Ioka marched to unification quicker than any fighter in boxing history, securing a second belt at strawweight in just his 10th pro bout. The means in which he collected both titles were hardly cherry-pickers, scoring an upset stoppage win over Oleydong Sithsamerchai last February and then outlasting Akira Yaegashi in a potential Fight of the Year candidate this past June.
The win over Yaegashi was a historic event on many fronts. In addition to Ioka winning his second belt so early in his career, the bout served as the first ever unification fight between two Japanese fighters.
Sadly, the groundbreaking moment in Japan’s rich boxing history was never meant to be celebrated for very long. It was known going into the fight that the winner would have to make a decision within 10 days of the fight to decide which title he was going to keep, due to separate mandatory defenses.
Ioka – who was making the 4th defense of the WBC belt in the unification match – decided to part with the green belt, representatives from his team informed Boxingscene.com over the weekend.
The decision means that mandatory challenger and ‘silver’ titlist Denver Cuello gets his long awaited shot at a belt. It just won’t come against the man he and his handlers have been unmercifully calling out in the press for the past several months.
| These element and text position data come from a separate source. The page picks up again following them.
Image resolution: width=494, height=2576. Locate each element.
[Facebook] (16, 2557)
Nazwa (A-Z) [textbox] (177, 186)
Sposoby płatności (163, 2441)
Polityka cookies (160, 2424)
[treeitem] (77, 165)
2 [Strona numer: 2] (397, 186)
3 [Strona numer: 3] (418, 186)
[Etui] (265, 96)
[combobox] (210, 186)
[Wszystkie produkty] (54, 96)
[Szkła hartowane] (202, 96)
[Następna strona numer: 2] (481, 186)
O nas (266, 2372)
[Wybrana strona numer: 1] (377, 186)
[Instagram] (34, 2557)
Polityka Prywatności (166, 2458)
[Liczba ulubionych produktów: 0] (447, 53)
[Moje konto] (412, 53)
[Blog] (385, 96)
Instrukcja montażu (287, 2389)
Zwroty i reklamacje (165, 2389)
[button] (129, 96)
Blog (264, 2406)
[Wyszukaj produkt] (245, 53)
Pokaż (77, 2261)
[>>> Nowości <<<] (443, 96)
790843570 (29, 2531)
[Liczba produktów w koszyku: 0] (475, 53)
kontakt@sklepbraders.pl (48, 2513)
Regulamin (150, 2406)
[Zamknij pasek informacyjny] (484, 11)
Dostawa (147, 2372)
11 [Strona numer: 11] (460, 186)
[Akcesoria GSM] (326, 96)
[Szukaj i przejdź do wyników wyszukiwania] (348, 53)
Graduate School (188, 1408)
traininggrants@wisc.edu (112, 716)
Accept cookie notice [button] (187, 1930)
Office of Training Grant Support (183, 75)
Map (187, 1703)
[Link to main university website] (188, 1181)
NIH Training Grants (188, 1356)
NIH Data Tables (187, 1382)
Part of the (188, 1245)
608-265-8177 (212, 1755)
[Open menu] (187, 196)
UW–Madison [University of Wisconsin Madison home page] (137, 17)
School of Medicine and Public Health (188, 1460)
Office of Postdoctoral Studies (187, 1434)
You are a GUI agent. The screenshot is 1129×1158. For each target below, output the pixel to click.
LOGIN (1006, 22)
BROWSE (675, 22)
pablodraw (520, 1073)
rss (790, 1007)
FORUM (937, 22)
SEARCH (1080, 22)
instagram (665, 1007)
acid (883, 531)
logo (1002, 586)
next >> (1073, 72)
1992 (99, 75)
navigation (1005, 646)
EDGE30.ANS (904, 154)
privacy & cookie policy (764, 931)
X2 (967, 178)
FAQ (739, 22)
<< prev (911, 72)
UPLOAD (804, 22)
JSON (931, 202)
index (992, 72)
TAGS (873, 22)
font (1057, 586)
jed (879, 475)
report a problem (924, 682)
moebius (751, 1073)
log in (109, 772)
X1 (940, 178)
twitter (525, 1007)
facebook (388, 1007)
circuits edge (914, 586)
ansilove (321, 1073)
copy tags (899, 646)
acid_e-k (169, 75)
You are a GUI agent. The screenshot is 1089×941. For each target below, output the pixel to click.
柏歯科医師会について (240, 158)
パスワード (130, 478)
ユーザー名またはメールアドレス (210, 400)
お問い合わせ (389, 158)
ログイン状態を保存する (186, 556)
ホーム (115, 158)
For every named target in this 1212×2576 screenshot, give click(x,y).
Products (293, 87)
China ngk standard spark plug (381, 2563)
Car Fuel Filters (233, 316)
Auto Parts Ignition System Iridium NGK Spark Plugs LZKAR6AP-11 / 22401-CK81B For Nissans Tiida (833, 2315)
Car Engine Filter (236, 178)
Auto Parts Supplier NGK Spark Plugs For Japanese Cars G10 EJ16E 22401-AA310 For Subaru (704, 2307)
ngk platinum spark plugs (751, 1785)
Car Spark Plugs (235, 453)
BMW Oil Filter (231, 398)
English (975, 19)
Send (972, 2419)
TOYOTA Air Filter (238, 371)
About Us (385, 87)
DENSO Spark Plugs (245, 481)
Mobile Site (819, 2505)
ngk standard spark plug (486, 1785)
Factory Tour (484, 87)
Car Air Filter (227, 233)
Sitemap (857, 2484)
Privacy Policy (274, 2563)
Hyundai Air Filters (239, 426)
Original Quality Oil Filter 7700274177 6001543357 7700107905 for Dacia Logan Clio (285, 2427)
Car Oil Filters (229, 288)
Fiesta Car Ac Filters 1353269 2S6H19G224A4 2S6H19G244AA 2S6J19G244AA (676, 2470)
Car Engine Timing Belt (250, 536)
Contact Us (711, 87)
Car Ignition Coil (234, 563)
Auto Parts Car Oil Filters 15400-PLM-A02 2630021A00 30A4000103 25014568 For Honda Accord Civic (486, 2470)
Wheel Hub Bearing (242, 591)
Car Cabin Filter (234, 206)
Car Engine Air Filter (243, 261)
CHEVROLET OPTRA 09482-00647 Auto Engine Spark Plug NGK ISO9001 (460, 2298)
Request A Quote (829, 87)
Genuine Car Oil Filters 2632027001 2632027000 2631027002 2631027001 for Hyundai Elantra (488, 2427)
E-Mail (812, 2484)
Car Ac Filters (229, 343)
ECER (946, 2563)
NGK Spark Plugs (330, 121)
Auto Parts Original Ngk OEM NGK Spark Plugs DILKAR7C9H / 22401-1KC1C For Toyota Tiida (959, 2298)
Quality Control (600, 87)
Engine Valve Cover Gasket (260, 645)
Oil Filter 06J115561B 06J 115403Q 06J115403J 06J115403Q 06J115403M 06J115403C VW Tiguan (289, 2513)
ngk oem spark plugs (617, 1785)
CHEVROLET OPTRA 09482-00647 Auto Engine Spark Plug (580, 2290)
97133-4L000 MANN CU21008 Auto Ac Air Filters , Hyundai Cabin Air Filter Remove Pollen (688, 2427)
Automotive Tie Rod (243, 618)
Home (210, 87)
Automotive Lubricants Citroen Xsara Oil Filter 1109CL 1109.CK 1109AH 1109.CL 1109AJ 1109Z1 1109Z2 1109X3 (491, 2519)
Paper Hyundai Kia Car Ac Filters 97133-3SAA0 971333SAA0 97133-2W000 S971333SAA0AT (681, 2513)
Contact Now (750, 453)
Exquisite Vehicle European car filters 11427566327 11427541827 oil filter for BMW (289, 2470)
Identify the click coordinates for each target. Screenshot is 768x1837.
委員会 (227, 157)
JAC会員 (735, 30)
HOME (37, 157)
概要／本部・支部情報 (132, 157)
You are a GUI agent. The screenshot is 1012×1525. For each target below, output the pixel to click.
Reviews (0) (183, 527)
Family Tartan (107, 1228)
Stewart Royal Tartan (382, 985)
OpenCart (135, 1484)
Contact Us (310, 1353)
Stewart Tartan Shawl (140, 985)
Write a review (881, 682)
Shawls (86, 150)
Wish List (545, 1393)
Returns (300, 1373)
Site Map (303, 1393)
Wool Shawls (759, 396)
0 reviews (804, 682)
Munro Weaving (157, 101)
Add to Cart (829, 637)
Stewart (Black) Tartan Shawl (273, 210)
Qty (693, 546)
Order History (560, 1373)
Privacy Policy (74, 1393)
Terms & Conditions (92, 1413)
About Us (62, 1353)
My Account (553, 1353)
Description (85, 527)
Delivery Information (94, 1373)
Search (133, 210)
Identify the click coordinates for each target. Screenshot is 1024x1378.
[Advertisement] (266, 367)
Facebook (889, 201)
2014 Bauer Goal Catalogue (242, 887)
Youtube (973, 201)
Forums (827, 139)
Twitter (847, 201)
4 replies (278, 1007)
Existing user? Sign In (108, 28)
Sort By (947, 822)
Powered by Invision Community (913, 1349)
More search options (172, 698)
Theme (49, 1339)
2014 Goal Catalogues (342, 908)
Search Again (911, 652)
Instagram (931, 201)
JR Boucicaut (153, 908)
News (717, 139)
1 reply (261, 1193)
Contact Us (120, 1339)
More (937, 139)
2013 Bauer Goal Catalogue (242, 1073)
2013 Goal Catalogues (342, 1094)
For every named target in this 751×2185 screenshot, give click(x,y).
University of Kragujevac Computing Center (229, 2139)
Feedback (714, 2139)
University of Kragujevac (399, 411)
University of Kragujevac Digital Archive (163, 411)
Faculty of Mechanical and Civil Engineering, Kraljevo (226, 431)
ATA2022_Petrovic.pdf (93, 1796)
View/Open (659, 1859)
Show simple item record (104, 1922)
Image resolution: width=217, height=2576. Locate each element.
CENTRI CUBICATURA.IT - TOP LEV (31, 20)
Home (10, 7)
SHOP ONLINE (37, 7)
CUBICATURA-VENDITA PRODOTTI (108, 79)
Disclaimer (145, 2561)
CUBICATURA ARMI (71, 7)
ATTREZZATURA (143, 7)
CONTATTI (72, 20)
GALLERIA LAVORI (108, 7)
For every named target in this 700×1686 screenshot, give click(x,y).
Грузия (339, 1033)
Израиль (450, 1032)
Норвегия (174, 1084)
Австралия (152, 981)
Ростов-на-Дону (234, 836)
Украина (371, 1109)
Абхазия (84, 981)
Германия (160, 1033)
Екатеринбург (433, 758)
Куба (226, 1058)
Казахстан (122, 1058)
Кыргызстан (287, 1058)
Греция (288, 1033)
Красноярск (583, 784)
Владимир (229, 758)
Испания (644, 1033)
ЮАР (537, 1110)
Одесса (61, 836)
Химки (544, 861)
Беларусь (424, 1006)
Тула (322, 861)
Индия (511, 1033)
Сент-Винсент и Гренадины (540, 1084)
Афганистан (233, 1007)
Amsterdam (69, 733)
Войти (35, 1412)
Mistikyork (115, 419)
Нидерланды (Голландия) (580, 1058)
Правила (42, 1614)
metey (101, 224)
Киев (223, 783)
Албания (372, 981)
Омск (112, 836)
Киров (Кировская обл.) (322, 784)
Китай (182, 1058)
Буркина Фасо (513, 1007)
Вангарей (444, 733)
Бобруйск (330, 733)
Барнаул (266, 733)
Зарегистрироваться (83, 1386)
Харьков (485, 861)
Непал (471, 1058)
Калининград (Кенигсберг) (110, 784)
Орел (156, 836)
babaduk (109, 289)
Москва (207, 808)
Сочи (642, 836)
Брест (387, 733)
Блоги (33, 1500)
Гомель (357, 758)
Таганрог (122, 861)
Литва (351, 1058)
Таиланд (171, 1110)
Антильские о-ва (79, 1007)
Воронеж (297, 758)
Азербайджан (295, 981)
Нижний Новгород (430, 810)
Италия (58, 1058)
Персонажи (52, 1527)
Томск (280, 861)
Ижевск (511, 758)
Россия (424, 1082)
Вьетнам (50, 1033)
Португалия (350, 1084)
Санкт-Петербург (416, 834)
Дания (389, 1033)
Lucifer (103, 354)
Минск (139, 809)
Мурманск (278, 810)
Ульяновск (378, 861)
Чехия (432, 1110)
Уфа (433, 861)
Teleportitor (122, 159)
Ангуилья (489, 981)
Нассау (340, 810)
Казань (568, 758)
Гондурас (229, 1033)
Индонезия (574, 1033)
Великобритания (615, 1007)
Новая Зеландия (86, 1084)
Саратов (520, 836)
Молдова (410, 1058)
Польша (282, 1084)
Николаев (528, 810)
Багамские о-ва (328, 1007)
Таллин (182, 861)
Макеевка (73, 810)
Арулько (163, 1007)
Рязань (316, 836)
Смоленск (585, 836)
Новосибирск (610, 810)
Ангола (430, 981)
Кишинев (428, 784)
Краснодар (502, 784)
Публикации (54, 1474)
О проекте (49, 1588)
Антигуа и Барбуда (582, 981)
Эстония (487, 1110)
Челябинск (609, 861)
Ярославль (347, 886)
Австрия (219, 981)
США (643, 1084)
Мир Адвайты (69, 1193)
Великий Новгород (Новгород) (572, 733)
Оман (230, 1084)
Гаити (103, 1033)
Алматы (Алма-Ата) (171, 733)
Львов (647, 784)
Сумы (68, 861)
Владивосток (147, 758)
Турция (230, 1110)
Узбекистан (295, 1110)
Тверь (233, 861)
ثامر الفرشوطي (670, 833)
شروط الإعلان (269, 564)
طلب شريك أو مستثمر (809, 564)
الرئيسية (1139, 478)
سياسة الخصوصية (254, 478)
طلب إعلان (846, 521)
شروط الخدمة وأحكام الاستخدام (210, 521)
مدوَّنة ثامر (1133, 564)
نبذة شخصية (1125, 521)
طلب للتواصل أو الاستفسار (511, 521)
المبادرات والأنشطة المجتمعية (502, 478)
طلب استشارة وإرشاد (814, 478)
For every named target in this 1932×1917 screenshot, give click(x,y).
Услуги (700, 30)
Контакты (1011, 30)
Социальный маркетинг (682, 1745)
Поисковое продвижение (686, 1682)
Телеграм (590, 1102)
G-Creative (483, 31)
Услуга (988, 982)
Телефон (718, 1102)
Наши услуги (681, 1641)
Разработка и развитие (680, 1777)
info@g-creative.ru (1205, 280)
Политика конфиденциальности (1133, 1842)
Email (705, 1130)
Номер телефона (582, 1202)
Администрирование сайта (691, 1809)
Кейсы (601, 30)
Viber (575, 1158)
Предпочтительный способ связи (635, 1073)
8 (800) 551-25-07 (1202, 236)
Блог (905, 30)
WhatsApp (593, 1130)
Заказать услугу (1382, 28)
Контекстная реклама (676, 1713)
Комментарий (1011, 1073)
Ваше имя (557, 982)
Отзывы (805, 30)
Given his youth and the fact that he’s still growing, there stands a good chance that Ioka will wind up dumping his WBA belt as well and moving up to the 108 lb. division in the very near future. Such a move would allow Yaegashi to re-enter the mix without so much as a title eliminator. It would be only right for the 29-year old, who has now been in back-to-back Fight of the Year-level ring wars.
Yaegashi entered the clash well-rested after being taken to hell and back in a title winning effort against Pornsawan Porpramook last October. Anyone who saw the bout immediately hailed it as the slam dunk choice for 2011 Fight of the Year.
It’s possible the diminutive slugger repeats in that category, as the June 20 unification bout with Ioka was an instant classic. Yaegashi was forced to fight with a swollen shut left eye for nearly the duration of the night, but never stopped coming forward or throwing. Ioka absorbed a tremendous amount of punishment as well, but was able to regroup and rally down the stretch to eke out a well-earned unanimous decision.
The historic win adds to the Ioka legacy; his uncle – Hiroki Ioka – still holds the distinction of becoming the youngest Japanese fighter in history to win a major title. The win also made him the first ever champion in the strawweight division when it was created more than 20 years ago.
At just 23, Ioka – a highly decorated amateur as a teen – has plenty of time to continue to make history. It’s just a matter of where and when he next lands.
Meanwhile, Cuello can now prepare for a vacant title shot. The Filipino southpaw is coming off of a terrific 2nd round knockout of credible contender Ganigan Lopez this past May for his 10th straight – all by knockout. Two wins prior in late ‘11, Cuello earned mandatory status with a 1st round knockout over Carlos Perez.
A list of approved opponents for the forthcoming vacant title fight has yet to be assembled.